Le gang des «terroristes» du Camp pénal à la barre

Les étrangers accusés de faits liés au terrorisme et incarcérés au quartier de haute sécurité du Camp pénal de Liberté 6 seront face au juge, le 15 décembre. Sauf renvoi de dernière minute. Demba DIALLO et Ciradio DIALLO, de nationale malienne, attendaient, avec impatience, leur procès depuis 5 ans. Il en est de même pour le Nigérian Goodween OKO, placé en détention le 27 avril 2017. Il aperçoit le bout du tunnel après 6 ans de détention provisoire. D’autres étrangers accusés de faits similaires ont déjà recouvré la liberté, notamment les Syriens Mouhamed AL-FAKI et Ahmed KHOUMSI. Ce dernier, jugé après 2 ans de détention, a été acquitté des faits de terrorisme et condamné à 2 ans dont 6 mois ferme pour faux et usage de faux dans un document administratif. Une peine largement couverte par sa détention initiale.

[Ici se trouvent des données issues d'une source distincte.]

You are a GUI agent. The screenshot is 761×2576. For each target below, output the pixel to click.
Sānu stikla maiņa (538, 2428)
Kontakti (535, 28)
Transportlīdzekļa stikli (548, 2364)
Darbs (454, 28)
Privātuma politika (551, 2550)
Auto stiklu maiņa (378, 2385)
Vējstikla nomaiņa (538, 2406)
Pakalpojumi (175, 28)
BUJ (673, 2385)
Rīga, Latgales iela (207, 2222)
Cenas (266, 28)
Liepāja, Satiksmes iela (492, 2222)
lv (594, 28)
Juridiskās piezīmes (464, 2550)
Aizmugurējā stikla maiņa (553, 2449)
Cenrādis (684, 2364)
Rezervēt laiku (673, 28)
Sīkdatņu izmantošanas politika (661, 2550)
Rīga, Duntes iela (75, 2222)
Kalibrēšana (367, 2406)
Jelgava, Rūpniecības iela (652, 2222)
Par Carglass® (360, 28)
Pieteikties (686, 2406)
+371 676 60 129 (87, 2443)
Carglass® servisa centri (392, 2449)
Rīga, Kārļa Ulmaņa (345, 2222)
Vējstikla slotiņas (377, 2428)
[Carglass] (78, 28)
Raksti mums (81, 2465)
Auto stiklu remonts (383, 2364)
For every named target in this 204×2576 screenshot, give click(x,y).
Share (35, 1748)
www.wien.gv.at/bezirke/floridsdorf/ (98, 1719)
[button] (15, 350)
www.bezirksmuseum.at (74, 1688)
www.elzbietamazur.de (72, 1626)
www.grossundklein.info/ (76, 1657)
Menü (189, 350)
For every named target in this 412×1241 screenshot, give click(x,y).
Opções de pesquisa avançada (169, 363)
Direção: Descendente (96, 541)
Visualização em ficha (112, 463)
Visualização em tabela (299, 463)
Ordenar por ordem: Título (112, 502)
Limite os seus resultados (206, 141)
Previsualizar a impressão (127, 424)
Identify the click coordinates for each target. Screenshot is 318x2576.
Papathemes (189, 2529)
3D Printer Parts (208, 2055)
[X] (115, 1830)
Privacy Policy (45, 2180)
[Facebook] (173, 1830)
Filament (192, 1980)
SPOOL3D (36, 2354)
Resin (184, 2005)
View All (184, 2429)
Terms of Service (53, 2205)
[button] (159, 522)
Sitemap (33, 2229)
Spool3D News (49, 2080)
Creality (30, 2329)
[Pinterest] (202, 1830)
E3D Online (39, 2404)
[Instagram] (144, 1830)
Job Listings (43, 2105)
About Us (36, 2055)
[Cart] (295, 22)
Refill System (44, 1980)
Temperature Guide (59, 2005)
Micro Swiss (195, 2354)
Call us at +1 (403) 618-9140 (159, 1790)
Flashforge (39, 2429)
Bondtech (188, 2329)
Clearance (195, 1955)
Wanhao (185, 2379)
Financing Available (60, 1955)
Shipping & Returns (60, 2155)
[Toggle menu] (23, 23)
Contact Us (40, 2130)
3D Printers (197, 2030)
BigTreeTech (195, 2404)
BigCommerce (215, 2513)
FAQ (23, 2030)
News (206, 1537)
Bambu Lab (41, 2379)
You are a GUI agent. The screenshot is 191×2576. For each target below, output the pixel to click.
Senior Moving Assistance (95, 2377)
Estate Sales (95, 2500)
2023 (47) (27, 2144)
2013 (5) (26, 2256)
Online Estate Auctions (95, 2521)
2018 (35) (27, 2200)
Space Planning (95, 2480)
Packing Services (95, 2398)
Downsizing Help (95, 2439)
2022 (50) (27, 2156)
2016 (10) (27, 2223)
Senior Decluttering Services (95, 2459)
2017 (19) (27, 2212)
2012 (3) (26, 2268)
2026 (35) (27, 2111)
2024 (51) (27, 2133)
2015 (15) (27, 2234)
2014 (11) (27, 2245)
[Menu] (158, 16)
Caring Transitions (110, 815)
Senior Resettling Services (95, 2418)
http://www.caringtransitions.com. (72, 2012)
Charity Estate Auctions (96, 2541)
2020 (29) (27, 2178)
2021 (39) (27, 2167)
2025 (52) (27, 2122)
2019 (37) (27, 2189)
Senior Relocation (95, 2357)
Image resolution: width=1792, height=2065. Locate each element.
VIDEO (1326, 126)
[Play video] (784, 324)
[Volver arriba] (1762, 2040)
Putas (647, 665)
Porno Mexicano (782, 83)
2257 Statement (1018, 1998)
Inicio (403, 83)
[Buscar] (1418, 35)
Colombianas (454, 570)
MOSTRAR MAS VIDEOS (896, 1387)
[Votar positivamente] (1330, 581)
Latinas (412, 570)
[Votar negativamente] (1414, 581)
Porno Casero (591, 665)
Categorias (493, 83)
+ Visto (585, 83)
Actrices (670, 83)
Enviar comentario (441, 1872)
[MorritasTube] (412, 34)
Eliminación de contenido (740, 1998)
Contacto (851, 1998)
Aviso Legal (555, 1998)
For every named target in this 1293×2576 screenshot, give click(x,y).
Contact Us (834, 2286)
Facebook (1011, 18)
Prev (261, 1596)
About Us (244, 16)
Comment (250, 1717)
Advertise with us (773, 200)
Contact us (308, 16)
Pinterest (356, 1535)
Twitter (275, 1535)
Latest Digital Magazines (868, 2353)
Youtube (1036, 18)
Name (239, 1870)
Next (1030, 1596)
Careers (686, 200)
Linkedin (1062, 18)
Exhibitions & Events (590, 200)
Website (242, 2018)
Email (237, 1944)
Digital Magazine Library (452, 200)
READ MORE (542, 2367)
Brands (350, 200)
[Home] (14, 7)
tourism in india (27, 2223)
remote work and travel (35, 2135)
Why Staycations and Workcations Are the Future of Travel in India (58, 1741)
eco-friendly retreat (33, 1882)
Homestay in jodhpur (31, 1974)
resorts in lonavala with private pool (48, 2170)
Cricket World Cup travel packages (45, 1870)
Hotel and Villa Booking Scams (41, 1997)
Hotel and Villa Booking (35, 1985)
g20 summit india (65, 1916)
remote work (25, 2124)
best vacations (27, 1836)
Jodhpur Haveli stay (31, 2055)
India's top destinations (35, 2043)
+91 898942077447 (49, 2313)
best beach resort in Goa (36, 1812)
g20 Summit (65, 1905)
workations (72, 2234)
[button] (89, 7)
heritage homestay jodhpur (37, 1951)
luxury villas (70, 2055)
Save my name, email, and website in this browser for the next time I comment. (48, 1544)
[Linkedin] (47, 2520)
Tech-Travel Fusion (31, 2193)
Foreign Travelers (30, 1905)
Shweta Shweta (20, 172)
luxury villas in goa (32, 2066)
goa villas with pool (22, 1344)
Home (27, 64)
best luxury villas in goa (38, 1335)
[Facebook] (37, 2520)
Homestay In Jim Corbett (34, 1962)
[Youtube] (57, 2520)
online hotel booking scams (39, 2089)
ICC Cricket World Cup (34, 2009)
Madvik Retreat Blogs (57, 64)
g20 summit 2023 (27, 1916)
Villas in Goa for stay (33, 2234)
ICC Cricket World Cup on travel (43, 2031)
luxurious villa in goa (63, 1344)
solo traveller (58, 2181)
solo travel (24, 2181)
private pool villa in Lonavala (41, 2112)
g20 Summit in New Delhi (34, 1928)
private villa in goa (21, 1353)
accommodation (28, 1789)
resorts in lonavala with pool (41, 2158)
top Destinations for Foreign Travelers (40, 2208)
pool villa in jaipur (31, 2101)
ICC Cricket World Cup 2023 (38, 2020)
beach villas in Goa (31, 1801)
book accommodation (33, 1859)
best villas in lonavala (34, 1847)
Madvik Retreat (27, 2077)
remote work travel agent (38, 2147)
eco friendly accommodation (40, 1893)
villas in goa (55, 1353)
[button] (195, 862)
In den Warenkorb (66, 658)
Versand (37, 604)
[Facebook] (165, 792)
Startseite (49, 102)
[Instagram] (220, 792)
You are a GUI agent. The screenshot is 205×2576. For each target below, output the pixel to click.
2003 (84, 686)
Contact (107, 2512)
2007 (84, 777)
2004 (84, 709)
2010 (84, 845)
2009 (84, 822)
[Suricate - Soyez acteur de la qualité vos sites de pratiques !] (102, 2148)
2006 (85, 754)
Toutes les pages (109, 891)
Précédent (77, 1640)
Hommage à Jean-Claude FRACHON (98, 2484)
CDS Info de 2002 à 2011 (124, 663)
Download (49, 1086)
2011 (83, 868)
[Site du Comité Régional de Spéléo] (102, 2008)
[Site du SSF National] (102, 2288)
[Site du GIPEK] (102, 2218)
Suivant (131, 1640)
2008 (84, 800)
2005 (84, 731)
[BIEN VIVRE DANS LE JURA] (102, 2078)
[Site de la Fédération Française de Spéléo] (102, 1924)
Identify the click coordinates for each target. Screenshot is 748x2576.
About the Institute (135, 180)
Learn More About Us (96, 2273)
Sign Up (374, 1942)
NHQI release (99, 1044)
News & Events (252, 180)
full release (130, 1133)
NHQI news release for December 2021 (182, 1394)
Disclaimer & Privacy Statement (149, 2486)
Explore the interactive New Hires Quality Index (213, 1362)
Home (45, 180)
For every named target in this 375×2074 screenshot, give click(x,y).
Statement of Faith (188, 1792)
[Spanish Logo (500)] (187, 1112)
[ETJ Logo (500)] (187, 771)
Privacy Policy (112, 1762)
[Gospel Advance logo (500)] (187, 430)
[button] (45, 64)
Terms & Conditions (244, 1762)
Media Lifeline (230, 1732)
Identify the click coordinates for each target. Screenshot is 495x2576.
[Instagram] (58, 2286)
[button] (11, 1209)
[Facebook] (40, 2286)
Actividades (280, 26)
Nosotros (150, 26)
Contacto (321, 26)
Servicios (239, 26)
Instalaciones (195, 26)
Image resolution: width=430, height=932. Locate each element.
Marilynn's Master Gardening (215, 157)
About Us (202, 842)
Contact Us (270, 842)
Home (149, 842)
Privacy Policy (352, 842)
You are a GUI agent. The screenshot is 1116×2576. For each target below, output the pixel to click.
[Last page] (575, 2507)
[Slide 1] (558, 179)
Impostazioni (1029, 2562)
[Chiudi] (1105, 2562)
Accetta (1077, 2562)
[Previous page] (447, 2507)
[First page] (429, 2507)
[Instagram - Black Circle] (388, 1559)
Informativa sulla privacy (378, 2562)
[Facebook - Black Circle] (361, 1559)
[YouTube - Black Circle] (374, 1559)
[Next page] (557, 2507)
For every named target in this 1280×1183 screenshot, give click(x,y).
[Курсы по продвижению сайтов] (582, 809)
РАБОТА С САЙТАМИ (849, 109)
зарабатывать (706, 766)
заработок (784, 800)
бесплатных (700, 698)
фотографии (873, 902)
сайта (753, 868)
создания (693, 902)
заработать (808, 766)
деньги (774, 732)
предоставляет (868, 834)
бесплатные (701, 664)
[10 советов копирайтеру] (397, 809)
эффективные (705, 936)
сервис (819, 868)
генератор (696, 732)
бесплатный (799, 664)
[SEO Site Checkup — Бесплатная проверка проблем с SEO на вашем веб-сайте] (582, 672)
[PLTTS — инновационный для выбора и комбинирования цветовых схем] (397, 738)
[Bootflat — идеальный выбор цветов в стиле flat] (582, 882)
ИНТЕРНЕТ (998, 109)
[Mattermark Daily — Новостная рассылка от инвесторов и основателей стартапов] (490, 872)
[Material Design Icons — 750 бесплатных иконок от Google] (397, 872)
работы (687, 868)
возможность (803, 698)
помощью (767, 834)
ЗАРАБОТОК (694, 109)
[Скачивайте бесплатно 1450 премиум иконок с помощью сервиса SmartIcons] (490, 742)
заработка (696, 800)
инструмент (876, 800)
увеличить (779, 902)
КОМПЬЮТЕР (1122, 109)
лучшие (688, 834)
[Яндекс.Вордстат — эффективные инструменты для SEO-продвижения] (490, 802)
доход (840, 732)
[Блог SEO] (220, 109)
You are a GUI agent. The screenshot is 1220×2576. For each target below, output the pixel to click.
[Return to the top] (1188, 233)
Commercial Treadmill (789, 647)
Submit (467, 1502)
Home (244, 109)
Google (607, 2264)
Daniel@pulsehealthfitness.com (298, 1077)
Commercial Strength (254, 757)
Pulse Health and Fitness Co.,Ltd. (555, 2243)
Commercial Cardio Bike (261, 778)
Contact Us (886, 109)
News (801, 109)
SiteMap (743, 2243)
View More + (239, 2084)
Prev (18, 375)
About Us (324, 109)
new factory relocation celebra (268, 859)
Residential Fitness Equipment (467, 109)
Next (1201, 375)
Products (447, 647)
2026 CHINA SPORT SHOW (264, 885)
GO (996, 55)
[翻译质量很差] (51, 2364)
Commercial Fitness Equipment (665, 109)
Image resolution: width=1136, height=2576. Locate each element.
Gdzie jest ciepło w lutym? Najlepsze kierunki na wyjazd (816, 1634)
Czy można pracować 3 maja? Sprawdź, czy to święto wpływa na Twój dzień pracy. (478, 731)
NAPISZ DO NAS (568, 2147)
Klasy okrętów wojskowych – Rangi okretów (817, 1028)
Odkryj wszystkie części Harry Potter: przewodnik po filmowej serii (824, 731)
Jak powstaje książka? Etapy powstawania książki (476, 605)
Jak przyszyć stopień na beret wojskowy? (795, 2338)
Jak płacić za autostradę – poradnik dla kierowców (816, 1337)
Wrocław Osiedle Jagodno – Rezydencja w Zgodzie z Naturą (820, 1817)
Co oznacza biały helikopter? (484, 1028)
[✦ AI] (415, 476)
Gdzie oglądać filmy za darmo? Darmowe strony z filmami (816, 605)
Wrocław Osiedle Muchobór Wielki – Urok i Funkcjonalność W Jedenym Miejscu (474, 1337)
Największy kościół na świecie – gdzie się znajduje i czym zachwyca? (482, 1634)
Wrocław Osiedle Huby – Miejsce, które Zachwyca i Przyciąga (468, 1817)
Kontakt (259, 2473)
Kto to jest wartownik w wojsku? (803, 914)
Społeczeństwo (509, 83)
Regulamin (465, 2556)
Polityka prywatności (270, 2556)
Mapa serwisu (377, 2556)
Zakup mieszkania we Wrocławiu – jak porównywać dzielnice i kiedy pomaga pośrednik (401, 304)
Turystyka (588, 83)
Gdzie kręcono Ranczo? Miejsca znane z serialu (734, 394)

La « drogue au port » en procès

Après le terrorisme, place au trafic de drogue. L’affaire des mille Kg de cocaïne saisis au Port de Dakar, en 2019, sera en procès ce 21 novembre. Un dossier qui verra comparaître les nommés Ibrahima THIAM dit Toubèye, Ibrahima Mateuw FALL et consorts. Plusieurs accusés sont en liberté dont Doudou DIOUF alias Colonel, etc. Soulignons, pour mémoire, que 20 personnes ont été arrêtées au début, 7 d’entre elles innocentées, 12 seront jugées, 6 déjà libérées. A signaler que les accusés sont tous emprisonnés à Rebeuss, sauf Toubèye qui croupit au Camp pénal.

Sonko fixé le 17 novembre

Si la date du 17 novembre reste très symbolique pour la Justice sénégalaise, elle est tout de même déterminante pour l’avenir politique d’Ousmane SONKO qui se bat contre sa radiation sur les listes électorales et la dissolution de son parti. La Cour suprême du Sénégal et la Cour de justice de la Cedeao vont trancher le contentieux opposant le leader politique de l’opposition à l’Etat du Sénégal. Deux verdicts qui vont définitivement sceller le sort du maire de Ziguinchor, en ce qu’ils édifient sur son éligibilité pour l’élection présidentielle du 25 février 2024. Le célèbre pensionnaire de la prison de Sébikhotane a été transféré à l’hôpital Principal, pour des raisons de sécurité.